O uso de vitamina C alardeado
por Pauling ainda rende centenas
de milhões de dólares em vendas
anuais, mas não foi suficiente para livrá-lo do câncer de próstata
no fim da vida nem demonstrou
qualquer eficácia na prevenção
ou tratamento de gripes e resfriados, em nenhum estudo realizado.
Agora vejam o caso da reposição hormonal, que alguns médicos defendiam estar indicada para todas as mulheres no climatério, porque os benefícios seriam
inúmeros; entre eles, o de reduzir
o número de ataques cardíacos,
porque a reposição provoca aumento do colesterol HDL ("protetor") e diminuição do LDL ("o
mau colesterol").
Então, os americanos publicaram em 2002 os resultados do mega-estudo conhecido como "Women's Health Initiative" (WHI),
no qual 160 mil mulheres vinham
sendo acompanhadas desde 1991.
Para surpresa de todos nós, na
comparação das mulheres que receberam reposição hormonal com
as que tomaram comprimidos-placebo, ficou claro que as primeiras tiveram 28% a mais de
ataques cardíacos, além de mais
derrames cerebrais, tromboses e
câncer de mama.
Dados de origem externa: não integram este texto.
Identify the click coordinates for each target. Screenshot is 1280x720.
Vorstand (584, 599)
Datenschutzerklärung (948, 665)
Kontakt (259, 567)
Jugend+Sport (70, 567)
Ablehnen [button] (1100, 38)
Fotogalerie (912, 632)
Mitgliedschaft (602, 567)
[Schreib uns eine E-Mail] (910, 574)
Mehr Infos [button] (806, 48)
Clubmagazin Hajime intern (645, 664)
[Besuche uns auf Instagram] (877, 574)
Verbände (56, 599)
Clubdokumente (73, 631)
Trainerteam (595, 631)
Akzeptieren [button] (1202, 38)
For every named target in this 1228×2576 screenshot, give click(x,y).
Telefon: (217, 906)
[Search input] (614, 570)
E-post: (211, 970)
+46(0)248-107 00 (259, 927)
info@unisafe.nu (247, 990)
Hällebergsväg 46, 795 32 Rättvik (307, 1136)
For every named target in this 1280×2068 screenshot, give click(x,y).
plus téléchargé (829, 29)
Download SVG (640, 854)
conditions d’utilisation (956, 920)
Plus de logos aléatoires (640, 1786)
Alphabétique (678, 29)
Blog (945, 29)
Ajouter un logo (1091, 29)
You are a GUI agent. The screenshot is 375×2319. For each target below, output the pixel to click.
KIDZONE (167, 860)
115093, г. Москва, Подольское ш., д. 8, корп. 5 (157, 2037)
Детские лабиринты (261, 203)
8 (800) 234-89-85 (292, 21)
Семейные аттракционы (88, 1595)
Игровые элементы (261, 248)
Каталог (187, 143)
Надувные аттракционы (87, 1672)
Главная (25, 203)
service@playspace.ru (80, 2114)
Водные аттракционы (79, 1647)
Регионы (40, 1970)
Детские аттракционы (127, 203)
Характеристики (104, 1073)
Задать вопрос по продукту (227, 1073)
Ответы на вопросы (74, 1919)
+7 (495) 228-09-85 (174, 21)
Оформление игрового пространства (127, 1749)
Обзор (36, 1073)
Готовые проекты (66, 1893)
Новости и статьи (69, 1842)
Enquanto a reposição reduziu o número de fraturas por osteoporose e, inesperadamente, a incidência de casos de
câncer de intestino.
Não fosse esse estudo, quantos
milhões de mulheres estariam recebendo reposição hormonal com
a justificativa de reduzir o risco
de doença cardiovascular?
Hoje, ao indicarmos a reposição, dispomos de dados para analisar vantagens e desvantagens
naquele caso particular, e temos o
dever de discuti-las com nossas
pacientes, para que seja tomada
uma decisão conjunta.
A medicina baseada em evidências decretou o fim do médico lacônico, que impõe tratamentos
prescritos em hieróglifos. Na medicina moderna, o papel do profissional é apresentar as evidências e ajudar o doente a decidir
qual das opções é a mais adequada para seu caso.